Eating around Kassel

Berlin, Martina Della Valle | 15 luglio 2012

Photographer Martina Della Valle per Essen A Taste Magazine© Img. 2, 9 Il Fridericianum | Img. 3 Un lavoro di Roman Ondak | Img. 4, 8, 11 Il cibo al Karlsaue Park| Img. 5 L’edizione limitata di bottiglie di succo di mela, parte del progetto di James Durham | Img. 6 Bottiglie di Giorgio Morandi Img. 7 Hauptbahnhof | Img. 10 Leaves of Grass, 2012 di Geoffrey Farmer alla Neue Galerie

dOCUMENTA 13, la mostra d’arte contemporanea di Kassel organizzata dal 1955 ogni lustro, si svolge quest’anno fino al 16 settembre.
Girando per gli spazi espositivi abbiamo raccolto una serie di appunti visivi e impressioni sulle opere esposte ma anche e soprattutto sull’atmosfera che si respira in città in questo momento, con uno sguardo particolare rivolto al FOOD.

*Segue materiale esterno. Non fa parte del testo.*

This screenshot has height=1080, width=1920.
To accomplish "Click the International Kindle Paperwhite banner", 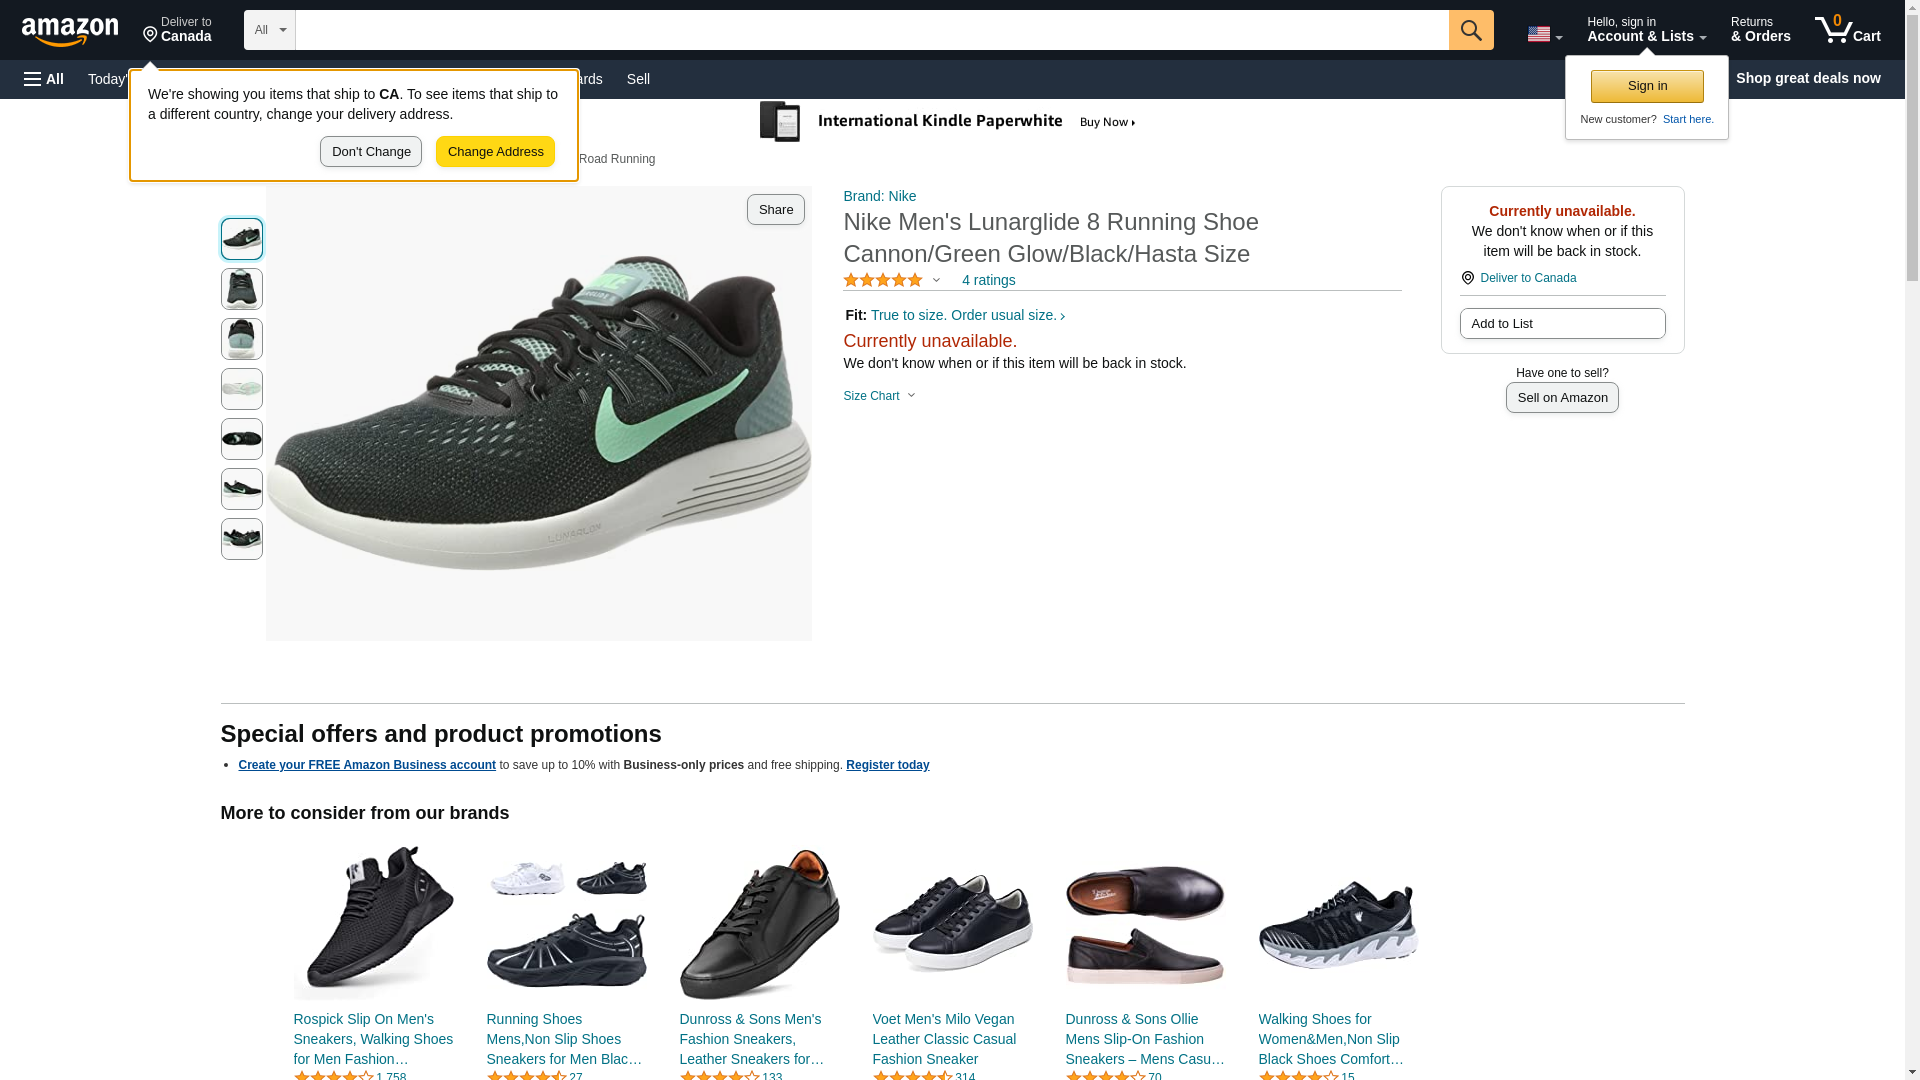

O luoghi principali sono l’Ottoneum, museo di storia naturale, la Hauptbahnhof (7), la Neue Galerie (10: Geoffrey Farmer, Leaves of Grass, 2012) e il Fridericianum (2-6: alcune delle le bottiglie di Giorgio Morandi-9) che può esser considerato il quartier generale della mostra.

In vendita nel bookshop della mostra un’edizione limitata di bottiglie di succo di mela prodotte per l’occasione da Jimmie Durham (5) si collegano al suo lavoro esposto. Duhram, insieme alla curatrice Carolyn Christv-Bakagiev, ha piantato infatti nel mezzo del parco di Karlsaue due alberi di “Korbinian apples” in onore del prete-giardiniere bavarese Korbinian Aigner. Il prete giardiniere fu deportato nel ’41 a Dachau e lì coltivò per primo 4 nuove varietà di mele. Il succo di mela è intitolato a suo nome.

Il bellissimo lavoro di Roman Ondak (3) è presentato nel sottosuolo della Neue Galerie. Intitolato “Observations” (1995-2011) è costituito da una serie di immagini in bianco e nero con relative didascalie ritagliate da un libro, probabilmente da un manuale sulla percezione. I 72 pezzi ritraggono aspetti di vita quotidiana: un pranzo in ufficio, uno still life casalingo, una segreta conversazione tra bambini in strada. Decontestualizzate tramite un accurato lavoro di editing, insieme alle didascalie costituiscono un enigmatico studio sulle relazioni umane, stati fisici e mentali.

Lo splendido e sterminato Karlsaue Park (4-8-11) è una delle venues della mostra. Qua si può anche decidere di fare una pausa rinfrescandosi all’ombra sul prato e godendosi contamporaneamente i tanti lavori site-specific all’aperto o realizzati in casette monografiche sparse tra i vialetti.

Approfittare dei cento giorni di apertura per andare a dOCUMENTA 13.